Time to open the garden gate?
Tayer said that much of the FCC’s decision is to “bring together … two worlds that sit side by side today.” One has cable-satellite-telco service providers with their set-top boxes, and the other has Internet content providers such as Google, Roku, and Apple TV. As he said, cable-satellite-telco television companies operate behind a “walled garden” in the United States with approximately 100 million TV households paying monthly subscription fees. Obviously, they have a lot to protect.
Fader said the term “walled garden” is perfect. “It refers to a determined actor trying to protect their own interests – and unfortunately hurting and hampering their own ability to innovate,” he added. “They don’t want to disrupt their proven business model, even if it [are] lots of interesting technologies are knocking on the garden door. Opening this door could [mean] short term success for anchored providers, but long term could be good for anchored actors if they learn to coexist with them.
Having said that, there are no clear angels or villains. Tayer stressed that the FCC’s decision is not intended to break a monopoly. In fact, cable-satellite-telco service providers do not have a monopoly and are in a competitive market where most US households can choose from three or more service providers, he said. Innovation in set-top boxes has also happened, although some of the set-top boxes installed in homes are old equipment, he added.

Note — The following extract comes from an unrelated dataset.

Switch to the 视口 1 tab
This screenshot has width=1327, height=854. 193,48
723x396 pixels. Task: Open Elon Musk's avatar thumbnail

“At the center of it all is high speed internet,” Tayer said. Netflix, Amazon and others may now have a small market share, but this business is growing, he added. “Television is slowly making its way to the Internet, and there are concerns about who is controlling these broadband pipes. He also pointed out that there is much less competition in broadband pipelines than there is in the multi-channel pay television industry. “Consumers in the United States typically have one or two choices for broadband internet,” he said. “It gets better over time, but there is no law to impose broadband internet for everyone. “
“Millennials are averse to the cordon and never sign up for a membership.” –Marc Tayer
The cable-satellite-telco industry is also responding to these changes by innovating business models, but this process is slow, Tayer said. He noted that major program creators like Disney and Time Warner are now negotiating with distributors like Comcast or AT&T to consolidate multiple channels.
The “cable cut” phenomenon, where subscribers cancel their existing cable or other service and switch to the Internet for content, is also forcing some changes. These days, channels like HBO, Showtime, Star and others are offering pay-per-view content, and Verizon and others are offering consumer bundles in anticipation of the cord cut, Tayer said. “Millennials are averse to the cordon and never sign up for a membership.” In addition, Comcast is rolling out its X1 set-top box application and broadband internet nationwide, he added.
Presidential motives
These underlying issues aside, the immediate speculation is why Obama would want to get involved in this crash. “We wouldn’t be talking about this issue if the FCC had [merely] issued a statement, ”Fader said. “But when the president steps in, it just adds a little seriousness that you wouldn’t see otherwise.” Tayer saw Obama’s intervention as consistent “with his general vision of an open Internet, [of being] pro-consumer and also by limiting the power of large companies.